/ 6 September 2013

India bowls SA out of the big-money game

India Bowls Sa Out Of The Big Money Game

Everyone knew that. It was a key factor in the marketing of the world’s greatest ocean liner.

Millions of people around the world live above fault lines and regions prone to tropical cyclones but they live from day to day reassuring themselves that the earthquake or storm won’t flatten their house, despite the sophistication of modern early warning systems.

Cricket South Africa has, this week, been facing a crisis the like of which nobody has seen before. Two Indian torpedo strikes have created enough damage to CSA’s financial planning for experts to forecast bankruptcy unless severe remedial action is taken now.

The Board of Control for Cricket in India (BCCI) has followed through with the threat it made five months ago to reduce the length of the end of year to South Africa and the result will be a loss of revenue for Cricket South Africa in the region of R150-million. But that is just the beginning. If it was a ‘one-off’ strike as retribution for CSA’s decision to appoint BCCI antagonist Haroon Lorgat as its chief executive, it might be possible to survive it.

Cricket South Africa has financial reserves of R400-million but it costs in the region of R200-million a year to run the game in South Africa and those reserves will rapidly disappear without a lengthy tour by India to replenish them. Income from an Indian tour generates three times more than a tour by England and at least four and five times more than an Australian one. Incoming tours by the other Test-playing nations are in effect loss-leaders.

Sabotaged

But it is not just South Africa’s international fixture list that is being sabotaged by India. The six domestic franchises in India have rapidly become dependent on the income from the T20 Champions League, which is 50% owned by the BCCI, 30% by Cricket Australia and 20% by CSA – at the moment. Menacingly, the CSA delegation was asked to leave the room – literally – at the last Champions League committee meeting when financial stake-holdings were discussed.

It is no secret that the England and Wales Cricket Board (ECB) has  been seeking a more meaningful involvement in the tournament that brings together the domestic T20 champions from seven or eight nations for a lucrative 15-day tournament every year. Only the blind and terminally optimistic cannot see that South Africa are being muscled out – with devastating consequences if and when it happens.

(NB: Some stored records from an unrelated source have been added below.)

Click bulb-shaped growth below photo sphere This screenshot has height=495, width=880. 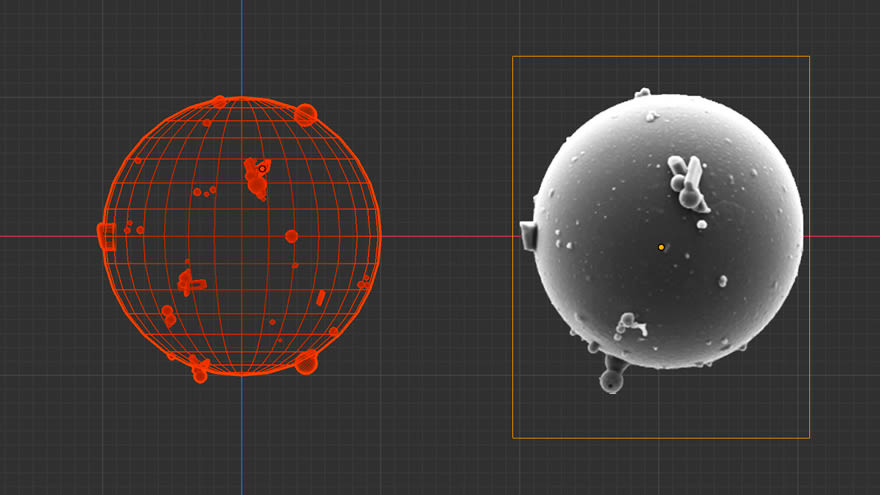[x=612, y=379]
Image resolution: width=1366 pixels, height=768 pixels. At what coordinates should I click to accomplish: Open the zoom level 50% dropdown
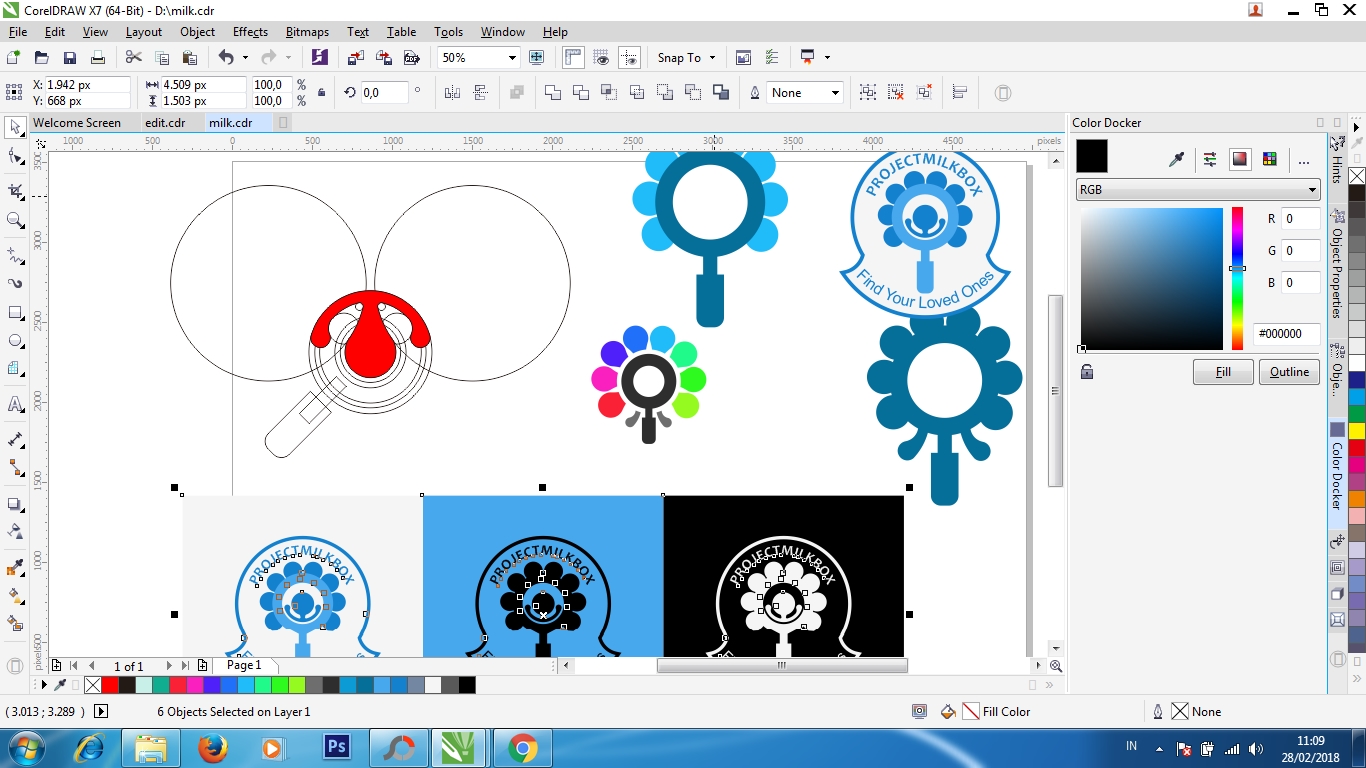(x=512, y=58)
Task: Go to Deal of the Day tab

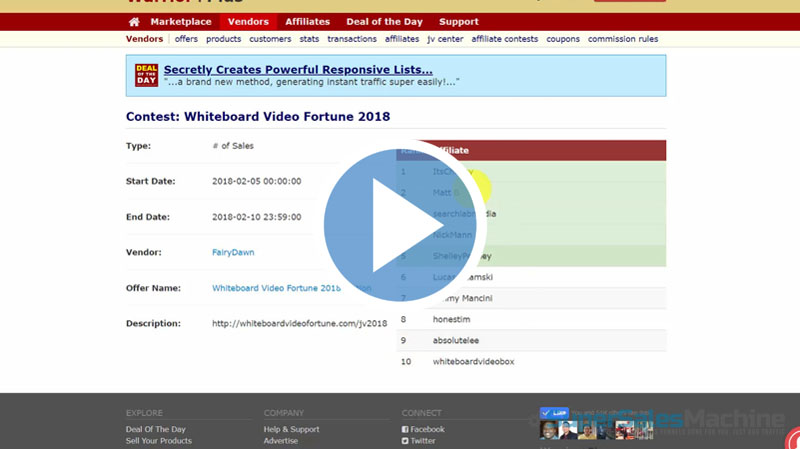Action: click(x=385, y=22)
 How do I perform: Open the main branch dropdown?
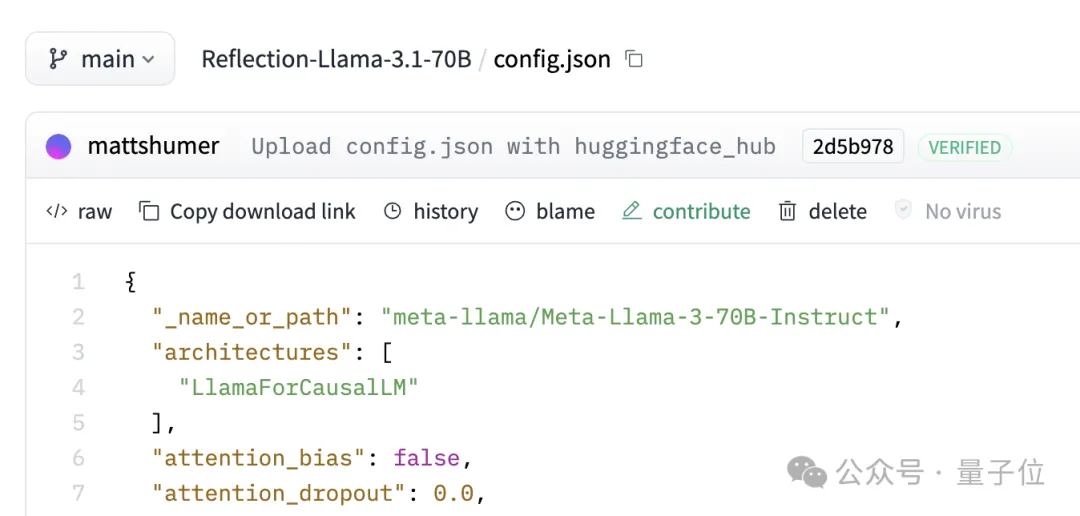point(100,59)
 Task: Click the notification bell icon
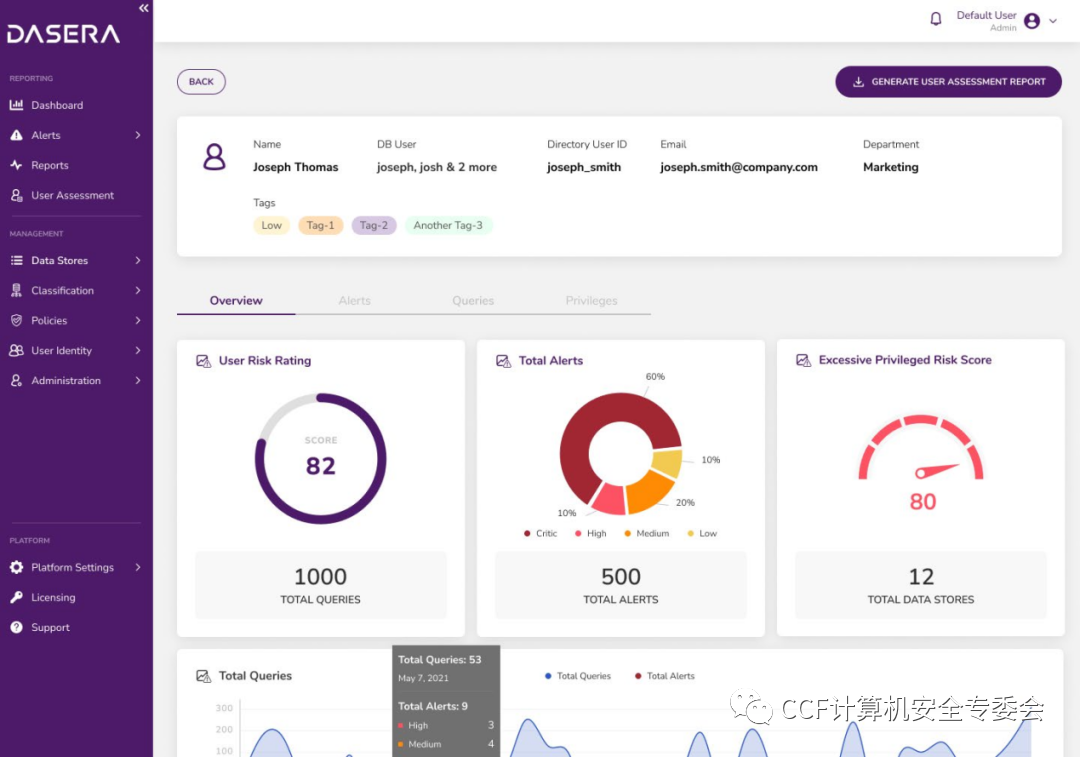point(935,19)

England and Australia, meanwhile, have spent the past two years embedding themselves as deeply into India’s future tours schedule as possible and have each secured regular, lengthy and immensely lucrative tours for the next five years. Even if Lorgat and CSA are able to mend bridges – and it will probably require engineering at governmental level to accomplish that – it may take a decade before CSA returns to the level of financial stability it was forecasting just a few months ago.

The knock-on effects of becoming an outcast in the international cricket community are immense. A CSA financial committee meeting this week was already discussing ways in which to cut millions of rand from the annual budget.

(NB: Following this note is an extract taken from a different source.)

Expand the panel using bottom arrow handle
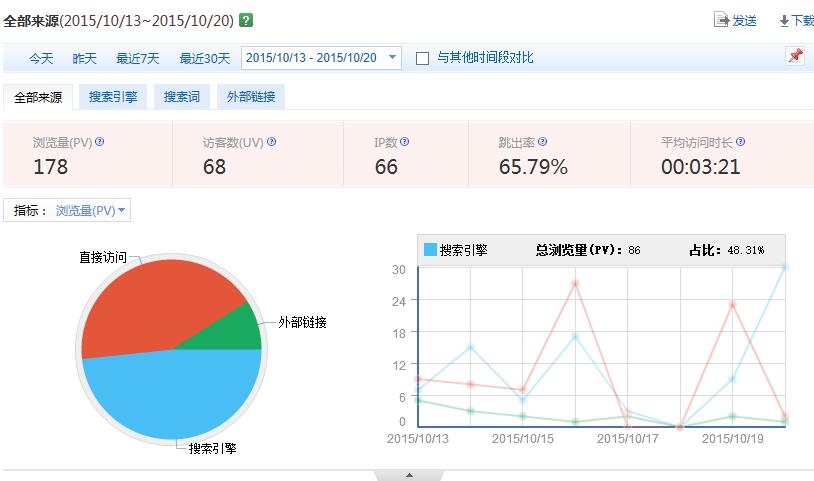The width and height of the screenshot is (814, 481). click(409, 475)
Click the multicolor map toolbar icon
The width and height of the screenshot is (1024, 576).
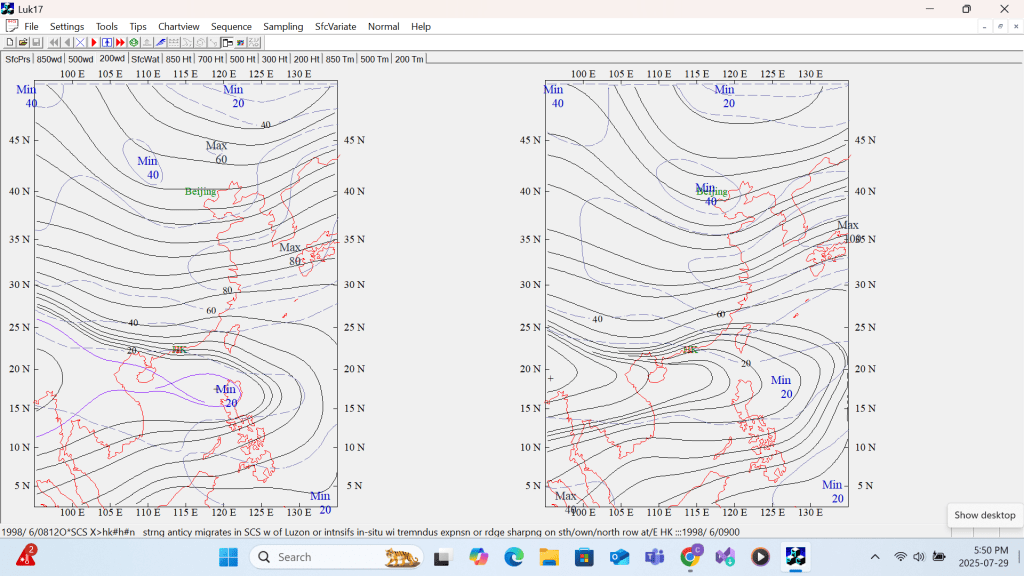(x=240, y=43)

Inevitably it was lower-level and grass-roots spending that was targeted. But the effects of the R150-million loss this year will also be felt at the very top of the pyramid.

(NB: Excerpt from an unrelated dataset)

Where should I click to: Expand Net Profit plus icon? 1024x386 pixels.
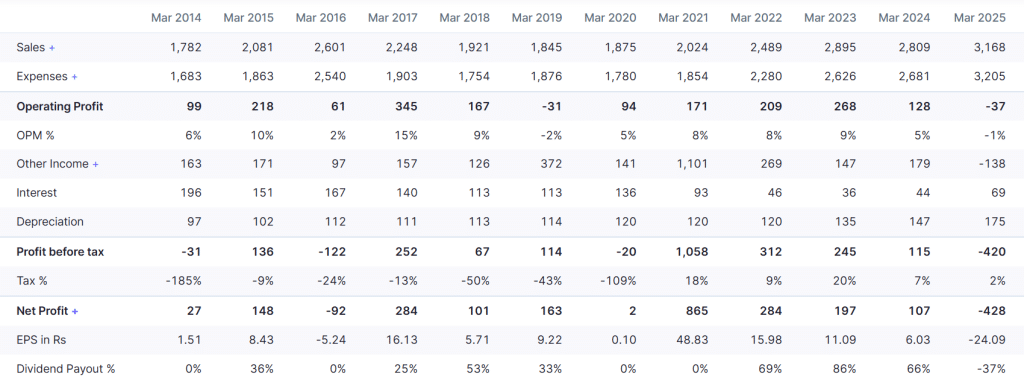[75, 312]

The way in which the South African Cricketers Association pay structure is organised with Cricket South Africa sees all professional cricketers, both franchise and international, share a percentage of the national boards’ annual revenue. It has allowed franchises and CSA to become competitive in the salary market, although nowhere near the equal of England.

Exodus

At least three currently contracted Proteas players have received offers of two- or three-year contracts from English counties, which would pay considerably more than their current CSA contracts. However, with R150-million removed from the national kitty, Proteas players could receive a reduction in salary of as much as R100 000 a year. The exodus of talent to the United Kingdom and other countries, which plagued South African cricket in the 1990s, could start all over again.

The Proteas enjoy a record-breaking 19-point lead at the top of the Test rankings yet have not played a Test match for six months. CSA was counted among the financial superpowers of the game six months ago, one of the elite “big four” with India, England and Australia. Yet they could be joining the beggars soon, lining up alongside Sri Lanka, the West Indies and New Zealand hoping for scraps from the BCCI’s loaded table. And there’s no point in looking to old friends for assistance. England and Australia have made their choice. When it comes to friends in international sport, money talks far louder than loyalty.

The back-stabbing, bitchy politicking of the past two years was embarrassing and unbecoming. But only now is it becoming clear what damage the post-Gerald Majola years did to the game. While our leaders bickered and squabbled, the other children in the playground moved away and formed a new gang.